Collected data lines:
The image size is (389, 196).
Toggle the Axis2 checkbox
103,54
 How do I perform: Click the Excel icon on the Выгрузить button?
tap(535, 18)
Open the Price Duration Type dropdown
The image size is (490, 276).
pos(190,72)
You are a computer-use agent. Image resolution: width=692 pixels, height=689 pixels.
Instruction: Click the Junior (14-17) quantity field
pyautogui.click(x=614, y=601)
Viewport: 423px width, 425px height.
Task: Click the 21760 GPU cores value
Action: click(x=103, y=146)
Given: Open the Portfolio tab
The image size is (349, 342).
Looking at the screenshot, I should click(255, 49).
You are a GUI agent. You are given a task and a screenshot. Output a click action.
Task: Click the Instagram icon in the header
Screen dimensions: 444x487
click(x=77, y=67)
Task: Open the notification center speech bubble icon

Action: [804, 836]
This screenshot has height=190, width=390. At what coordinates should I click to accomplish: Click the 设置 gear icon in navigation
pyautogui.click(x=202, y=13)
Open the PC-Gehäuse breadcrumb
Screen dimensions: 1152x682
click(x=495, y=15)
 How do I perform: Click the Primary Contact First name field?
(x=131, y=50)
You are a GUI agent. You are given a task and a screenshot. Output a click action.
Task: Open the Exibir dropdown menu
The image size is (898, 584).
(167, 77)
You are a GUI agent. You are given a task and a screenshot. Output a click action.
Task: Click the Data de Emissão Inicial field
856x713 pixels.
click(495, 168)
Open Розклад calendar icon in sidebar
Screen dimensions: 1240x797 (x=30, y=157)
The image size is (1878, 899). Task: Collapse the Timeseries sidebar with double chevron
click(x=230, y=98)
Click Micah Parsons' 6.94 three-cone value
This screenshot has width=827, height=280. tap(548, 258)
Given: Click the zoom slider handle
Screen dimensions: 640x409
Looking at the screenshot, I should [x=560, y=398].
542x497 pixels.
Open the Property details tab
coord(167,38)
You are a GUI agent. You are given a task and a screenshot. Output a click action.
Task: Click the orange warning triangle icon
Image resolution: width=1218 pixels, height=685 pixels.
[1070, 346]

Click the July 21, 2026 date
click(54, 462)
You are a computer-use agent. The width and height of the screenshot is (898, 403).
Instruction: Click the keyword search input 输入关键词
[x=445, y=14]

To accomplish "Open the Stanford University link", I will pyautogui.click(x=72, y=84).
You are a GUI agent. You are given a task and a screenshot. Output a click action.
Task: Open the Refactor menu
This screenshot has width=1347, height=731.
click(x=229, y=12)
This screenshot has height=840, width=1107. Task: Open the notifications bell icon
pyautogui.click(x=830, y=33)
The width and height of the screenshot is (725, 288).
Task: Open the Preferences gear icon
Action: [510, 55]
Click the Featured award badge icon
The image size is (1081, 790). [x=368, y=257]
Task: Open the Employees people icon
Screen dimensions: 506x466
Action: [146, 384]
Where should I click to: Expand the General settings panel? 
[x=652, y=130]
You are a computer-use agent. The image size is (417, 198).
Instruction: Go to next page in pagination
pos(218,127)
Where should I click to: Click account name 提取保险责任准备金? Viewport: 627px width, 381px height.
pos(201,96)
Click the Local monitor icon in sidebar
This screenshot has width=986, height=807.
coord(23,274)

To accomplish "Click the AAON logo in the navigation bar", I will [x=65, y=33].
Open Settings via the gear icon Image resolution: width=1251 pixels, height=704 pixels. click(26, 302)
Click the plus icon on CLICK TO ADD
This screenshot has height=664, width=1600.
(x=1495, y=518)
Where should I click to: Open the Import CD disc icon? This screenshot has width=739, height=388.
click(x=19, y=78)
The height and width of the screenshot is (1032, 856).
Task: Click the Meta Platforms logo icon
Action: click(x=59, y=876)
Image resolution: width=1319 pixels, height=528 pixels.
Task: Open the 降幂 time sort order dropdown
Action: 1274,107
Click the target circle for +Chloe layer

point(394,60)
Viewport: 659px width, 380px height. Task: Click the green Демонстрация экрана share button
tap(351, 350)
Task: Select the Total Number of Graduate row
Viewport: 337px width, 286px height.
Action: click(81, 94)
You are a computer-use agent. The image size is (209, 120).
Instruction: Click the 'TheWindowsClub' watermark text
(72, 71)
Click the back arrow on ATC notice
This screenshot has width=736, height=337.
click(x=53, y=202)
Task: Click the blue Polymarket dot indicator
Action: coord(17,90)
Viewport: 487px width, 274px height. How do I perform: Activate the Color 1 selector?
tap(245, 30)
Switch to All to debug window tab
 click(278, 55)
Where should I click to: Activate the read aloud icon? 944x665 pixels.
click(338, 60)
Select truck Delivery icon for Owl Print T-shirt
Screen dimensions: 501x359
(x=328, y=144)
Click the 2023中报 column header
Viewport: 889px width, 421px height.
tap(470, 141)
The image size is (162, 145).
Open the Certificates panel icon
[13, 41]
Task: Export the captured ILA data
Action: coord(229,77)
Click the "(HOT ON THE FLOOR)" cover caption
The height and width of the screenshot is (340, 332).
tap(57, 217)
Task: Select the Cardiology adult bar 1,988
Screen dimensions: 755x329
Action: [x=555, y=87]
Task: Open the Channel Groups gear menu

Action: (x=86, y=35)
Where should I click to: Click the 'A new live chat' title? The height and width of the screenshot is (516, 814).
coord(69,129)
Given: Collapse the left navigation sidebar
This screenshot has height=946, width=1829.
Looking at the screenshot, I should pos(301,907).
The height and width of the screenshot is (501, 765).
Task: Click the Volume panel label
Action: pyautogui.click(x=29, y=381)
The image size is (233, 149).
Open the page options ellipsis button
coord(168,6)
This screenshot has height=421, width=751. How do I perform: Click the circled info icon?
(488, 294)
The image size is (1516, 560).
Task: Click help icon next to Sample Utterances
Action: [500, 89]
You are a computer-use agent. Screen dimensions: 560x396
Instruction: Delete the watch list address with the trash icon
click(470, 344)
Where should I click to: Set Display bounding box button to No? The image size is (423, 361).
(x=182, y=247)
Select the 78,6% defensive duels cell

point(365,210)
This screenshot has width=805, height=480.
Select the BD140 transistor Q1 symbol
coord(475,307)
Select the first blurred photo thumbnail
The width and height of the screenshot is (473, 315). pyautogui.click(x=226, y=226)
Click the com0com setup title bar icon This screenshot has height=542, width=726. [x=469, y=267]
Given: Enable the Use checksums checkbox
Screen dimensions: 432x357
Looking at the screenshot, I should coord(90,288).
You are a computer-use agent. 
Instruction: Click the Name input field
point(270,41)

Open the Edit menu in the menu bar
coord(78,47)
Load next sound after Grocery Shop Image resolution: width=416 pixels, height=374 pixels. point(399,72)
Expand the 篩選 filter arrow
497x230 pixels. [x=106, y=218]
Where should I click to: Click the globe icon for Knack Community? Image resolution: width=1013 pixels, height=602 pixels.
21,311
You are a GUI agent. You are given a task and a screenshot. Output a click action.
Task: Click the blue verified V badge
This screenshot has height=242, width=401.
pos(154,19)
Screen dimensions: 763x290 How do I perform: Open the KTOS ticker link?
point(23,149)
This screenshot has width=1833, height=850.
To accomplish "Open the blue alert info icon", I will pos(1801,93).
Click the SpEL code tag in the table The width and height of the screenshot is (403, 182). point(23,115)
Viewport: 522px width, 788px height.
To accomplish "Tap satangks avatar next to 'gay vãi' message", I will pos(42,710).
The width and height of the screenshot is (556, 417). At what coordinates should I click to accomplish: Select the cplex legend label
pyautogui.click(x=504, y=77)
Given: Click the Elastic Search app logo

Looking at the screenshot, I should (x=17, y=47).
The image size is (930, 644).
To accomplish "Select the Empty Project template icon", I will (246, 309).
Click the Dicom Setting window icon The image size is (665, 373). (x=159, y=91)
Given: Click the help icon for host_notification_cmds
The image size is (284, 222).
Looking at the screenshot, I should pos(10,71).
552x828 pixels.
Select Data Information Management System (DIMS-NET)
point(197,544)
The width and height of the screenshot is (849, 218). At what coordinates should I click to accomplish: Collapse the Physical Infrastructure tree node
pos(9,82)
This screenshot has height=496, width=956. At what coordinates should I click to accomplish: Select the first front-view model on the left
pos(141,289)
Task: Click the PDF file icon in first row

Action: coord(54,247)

▸ What to work on: Starting with the very first line and going on through the line with "(x=131, y=50)", output those lines as a Markdown table with the columns Row and Line. Leave out any blank lines.

▸ Exercise solution:
| Row | Line |
|---|---|
| 1 | The image size is (389, 196). |
| 2 | Toggle the Axis2 checkbox |
| 3 | 103,54 |
| 4 |  How do I perform: Click the Excel icon on the Выгрузить button? |
| 5 | tap(535, 18) |
| 6 | Open the Price Duration Type dropdown |
| 7 | The image size is (490, 276). |
| 8 | pos(190,72) |
| 9 | You are a computer-use agent. Image resolution: width=692 pixels, height=689 pixels. |
| 10 | Instruction: Click the Junior (14-17) quantity field |
| 11 | pyautogui.click(x=614, y=601) |
| 12 | Viewport: 423px width, 425px height. |
| 13 | Task: Click the 21760 GPU cores value |
| 14 | Action: click(x=103, y=146) |
| 15 | Given: Open the Portfolio tab |
| 16 | The image size is (349, 342). |
| 17 | Looking at the screenshot, I should click(255, 49). |
| 18 | You are a GUI agent. You are given a task and a screenshot. Output a click action. |
| 19 | Task: Click the Instagram icon in the header |
| 20 | Screen dimensions: 444x487 |
| 21 | click(x=77, y=67) |
| 22 | Task: Open the notification center speech bubble icon |
| 23 | Action: [804, 836] |
| 24 | This screenshot has height=190, width=390. At what coordinates should I click to accomplish: Click the 设置 gear icon in navigation |
| 25 | pyautogui.click(x=202, y=13) |
| 26 | Open the PC-Gehäuse breadcrumb |
| 27 | Screen dimensions: 1152x682 |
| 28 | click(x=495, y=15) |
| 29 |  How do I perform: Click the Primary Contact First name field? |
| 30 | (x=131, y=50) |